■ CHECK YOUR UNDERSTANDING ■
1) Answer these questions from the water heater deadband post:
(a) What temperature is Jill's fully heated water heater at when she starts?
(b) With what kind of water heater is deadband very common?
(c) How long after Jill does Jack come along to shower?
2) Can you carry on the post about water heater deadband from where it stops?

■ SELECTED PASSAGE ■
□ □ □ □ □
Jack & Jill----Singing along in the shower----to the Dead Band

By
Home Inspector with Charles Buell Inspections Inc.

     Sorry----this is not about the Grateful Dead Band----and only “loosely” about Jack & Jill in the shower----and certainly not about them being in the shower together.

     Once again I am going to venture into the never ending world of water heaters. 

     Put on your seat belt for this one Barbara Duncan, this is perhaps the most difficult thing I have ever had to explain to people about water heaters.

     Water Heater “DEADBAND”

     The question varies, but it usually goes something like this.  Jill asks, “How come some times there seems to be plenty of hot water for both me and Jack to take showers----and other times there is not?”  

     Well Jill, it is probably due to “deadband.”  While deadband can be an issue with gas water heaters it is very common with electric water heaters.  You see, the thermostat on your water heater has a range at which it turns itself off and turns itself on (Jill could not help but think about how this might apply to her and Jack in other more interesting ways).  It is this “range” that causes the problem (how true, how true, thinks Jill).  Some water heaters are worse than others (DEFINITELY true, thinks Jill). 

     Let’s say that Jill starts out with a fully heated water heater at 120 degrees Fahrenheit.  She takes a nice leisurely, relaxing shower and uses most of the hot water----but not quite enough to get to the low point of the thermostat to make it kick back on to heat more water.  Now Jack comes along an hour later (after the lazy butt sleeps in)---all set to take a nice long hot shower (Jill is thinking cold shower)----only to run out of hot water as the thermostat finally kicks in to heat more water.
□ □ □ □ □
■ STUDY MATERIAL ■

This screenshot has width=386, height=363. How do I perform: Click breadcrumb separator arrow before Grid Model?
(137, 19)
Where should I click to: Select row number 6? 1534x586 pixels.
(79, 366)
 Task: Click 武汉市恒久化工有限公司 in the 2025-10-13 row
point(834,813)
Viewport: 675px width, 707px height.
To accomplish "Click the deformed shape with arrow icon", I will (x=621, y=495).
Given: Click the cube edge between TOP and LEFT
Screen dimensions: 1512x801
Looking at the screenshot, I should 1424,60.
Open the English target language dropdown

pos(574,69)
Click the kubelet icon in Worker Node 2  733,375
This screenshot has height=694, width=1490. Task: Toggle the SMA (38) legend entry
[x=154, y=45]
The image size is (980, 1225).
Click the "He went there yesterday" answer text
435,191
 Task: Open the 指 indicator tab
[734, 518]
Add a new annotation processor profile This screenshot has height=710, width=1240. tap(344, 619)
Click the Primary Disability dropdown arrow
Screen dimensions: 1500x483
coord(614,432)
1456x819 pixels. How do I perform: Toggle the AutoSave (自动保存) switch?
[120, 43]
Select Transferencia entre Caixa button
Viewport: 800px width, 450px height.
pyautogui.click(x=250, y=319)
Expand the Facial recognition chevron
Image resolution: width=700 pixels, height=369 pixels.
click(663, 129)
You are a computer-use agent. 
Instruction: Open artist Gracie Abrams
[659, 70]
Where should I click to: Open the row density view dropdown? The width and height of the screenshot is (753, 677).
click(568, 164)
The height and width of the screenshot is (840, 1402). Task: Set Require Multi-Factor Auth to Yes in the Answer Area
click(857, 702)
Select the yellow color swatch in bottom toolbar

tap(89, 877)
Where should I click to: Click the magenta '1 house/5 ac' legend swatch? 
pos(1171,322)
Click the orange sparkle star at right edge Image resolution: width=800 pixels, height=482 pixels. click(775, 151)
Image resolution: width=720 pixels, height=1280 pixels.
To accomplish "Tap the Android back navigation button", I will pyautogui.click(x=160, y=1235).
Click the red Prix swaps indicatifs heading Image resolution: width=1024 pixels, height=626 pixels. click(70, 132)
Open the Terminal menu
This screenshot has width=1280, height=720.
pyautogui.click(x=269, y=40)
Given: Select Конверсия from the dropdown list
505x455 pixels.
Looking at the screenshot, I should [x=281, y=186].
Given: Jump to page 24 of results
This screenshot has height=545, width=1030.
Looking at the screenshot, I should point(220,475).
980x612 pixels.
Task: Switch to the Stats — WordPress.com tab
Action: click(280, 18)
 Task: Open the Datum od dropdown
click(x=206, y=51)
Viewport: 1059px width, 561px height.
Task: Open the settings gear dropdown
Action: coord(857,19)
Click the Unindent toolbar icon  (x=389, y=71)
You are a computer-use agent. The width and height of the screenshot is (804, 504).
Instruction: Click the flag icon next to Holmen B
□ □ □ □ □
■ ACTIVITY ANSWERS ■
1)
(a) 120 degrees Fahrenheit
(b) Electric water heaters
(c) An hour later

2)
     To simplify things, I have drawn a little graph to help visualize the basic concept. 

Water Heater Deadband

     So what is the solution?  There really isn’t one that doesn’t involve keeping the heater at higher than safe, recommended temperatures (120 degrees Fahrenheit). 

     Keeping the heater at higher temperatures (so that there is more water to dilute) also means that the thermostat’s low range is always going to be higher than what is a satisfactory temperature for a nice long shower.  Installing tanks with more storage capacity is another solution as well. 

     Perhaps the best solution would be to install what is called a “tempering valve.”  This is a clever device that allows you to have the water heater set at say 130 degrees Fahrenheit and mixes a little cold water into the stream whenever you use hot water so that you don’t ever get more than 120 degree water out of your faucets.  This also protects the heater from the growth of bacteria in the tank that is encouraged by 120 degree water.    

     Sounds like Jack will be in plenty of hot water now.

     Now you can crank up the other Dead Band when you are in the shower----with or without your sweetie.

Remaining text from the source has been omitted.